Все отображаемые поля имеют краткое описание (значок Info при наведении мышки), что помогает прояснить некоторые моменты при работе с геномным браузером. Однако не совсем ясно, например, как учитывалась рамка считывания при обозначении старт/стоп кодонов.
Можно найти ген по его названию. Для этого достаточно на домашней странице EnsEMBL ввести название гена в поисковую форму. Например, для гена CSNK2B было найдено 10 генов и 35 транскриптов в человеческом геноме.
В разделе Downloads для загрузки доступны базы данных различного формата (при этом можно выбирать отдельные участки последовательностей; доступны последовательности ДНК, кДНК, протеома и т.д. для различных животных).
Портал EnsEMBL предлагает также инструменты для работы со сравнительной геномикой, позволяя строить генетические деревья и изучать полногеномные выравнивания.

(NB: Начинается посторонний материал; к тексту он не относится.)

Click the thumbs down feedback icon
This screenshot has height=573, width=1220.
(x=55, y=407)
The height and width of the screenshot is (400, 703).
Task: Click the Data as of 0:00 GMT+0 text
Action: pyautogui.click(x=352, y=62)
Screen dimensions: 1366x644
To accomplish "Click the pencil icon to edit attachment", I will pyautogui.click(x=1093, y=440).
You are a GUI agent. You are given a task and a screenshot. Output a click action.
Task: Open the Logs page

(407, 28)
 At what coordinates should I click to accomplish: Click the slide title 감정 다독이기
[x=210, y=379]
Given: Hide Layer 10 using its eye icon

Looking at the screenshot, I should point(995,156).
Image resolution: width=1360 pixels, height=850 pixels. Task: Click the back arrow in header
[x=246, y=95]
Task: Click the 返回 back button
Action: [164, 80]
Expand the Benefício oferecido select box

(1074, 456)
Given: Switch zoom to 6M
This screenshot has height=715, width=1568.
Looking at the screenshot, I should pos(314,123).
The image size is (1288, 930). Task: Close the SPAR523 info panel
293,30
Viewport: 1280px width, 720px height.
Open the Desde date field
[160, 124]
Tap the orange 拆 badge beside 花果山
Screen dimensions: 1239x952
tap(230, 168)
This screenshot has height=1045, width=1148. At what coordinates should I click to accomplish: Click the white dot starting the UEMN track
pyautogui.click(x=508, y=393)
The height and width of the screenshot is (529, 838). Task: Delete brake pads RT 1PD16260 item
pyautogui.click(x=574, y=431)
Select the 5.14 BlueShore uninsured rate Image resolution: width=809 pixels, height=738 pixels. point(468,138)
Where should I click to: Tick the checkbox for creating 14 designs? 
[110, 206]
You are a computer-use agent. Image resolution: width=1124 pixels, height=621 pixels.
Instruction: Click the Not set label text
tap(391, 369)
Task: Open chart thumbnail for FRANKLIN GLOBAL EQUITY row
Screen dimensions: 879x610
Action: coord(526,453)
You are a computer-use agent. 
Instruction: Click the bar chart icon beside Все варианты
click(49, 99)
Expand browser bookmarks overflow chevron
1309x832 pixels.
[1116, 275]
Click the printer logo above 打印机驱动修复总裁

С помощью EnsEMBL можно узнать о регуляторных функциях генов, а также о уже изученных заболеваниях и других фенотипических проявлениях, например, о том, какие участки генома имеют связь с такой группой глазных заболеваний, как глаукома.
UCSC Genome Browser
Геномный браузер UCSC предоставляет широкий набор инструментов для работы с последовательностями и геномами.
Интерфейс геномного браузера UCSC предоставляет возможности для изменения отображаемой информации в соответствии с целью его использования. На изображении ниже представлен фрагмент интерфейса геномного браузера; в соответствующем окне результатов мы можем видеть гены RefSeq, а также транскрипты (мРНК и EST человека) для указанного фрагмента генома человека. Анализ подобной информации может быть применён, например, при изучении альтернативного сплайсинга.
На изображении ниже приведена иллюстрация фрагмента интерфейса геномного браузера при работе с участком гена CSNK2B, который был использован для изучения особенностей геномного браузера EnsEMBL. для отображения в качестве примера были выбраны следующие поля информации: гены RefSeq (глядя на это поле, мы можем убедиться, что мы действительно осуществляли поиск по фрагменту гена CSNK2B), одиночные нуклеотидные полиморфизмы, мРНК человека (из GenBank), консервативность последовательности в различных животных, список которых можно изменить, кликнув по соответствующему полю, а также GC-содержание (в отличие от интерфейса EnsEMBL, здесь данный показатель представлен в виде отдельных пиков).
Если сравнивать геномный браузер UCSC с EnsEMBL, то можно отметить субъективно более удобную работу с участком генома (хромосомы), менее простую (однако, вероятно, не менее удобную) группировку настроек отображения информации, немного другой набор инструментов и предлагаемой смежной информации (например, есть инструмент Genome Graphs, имеются порталы с данными, полученными в ходе проектов ENCODE и Neandertal), субъективно более быструю работу и отзывчивость интерфейса.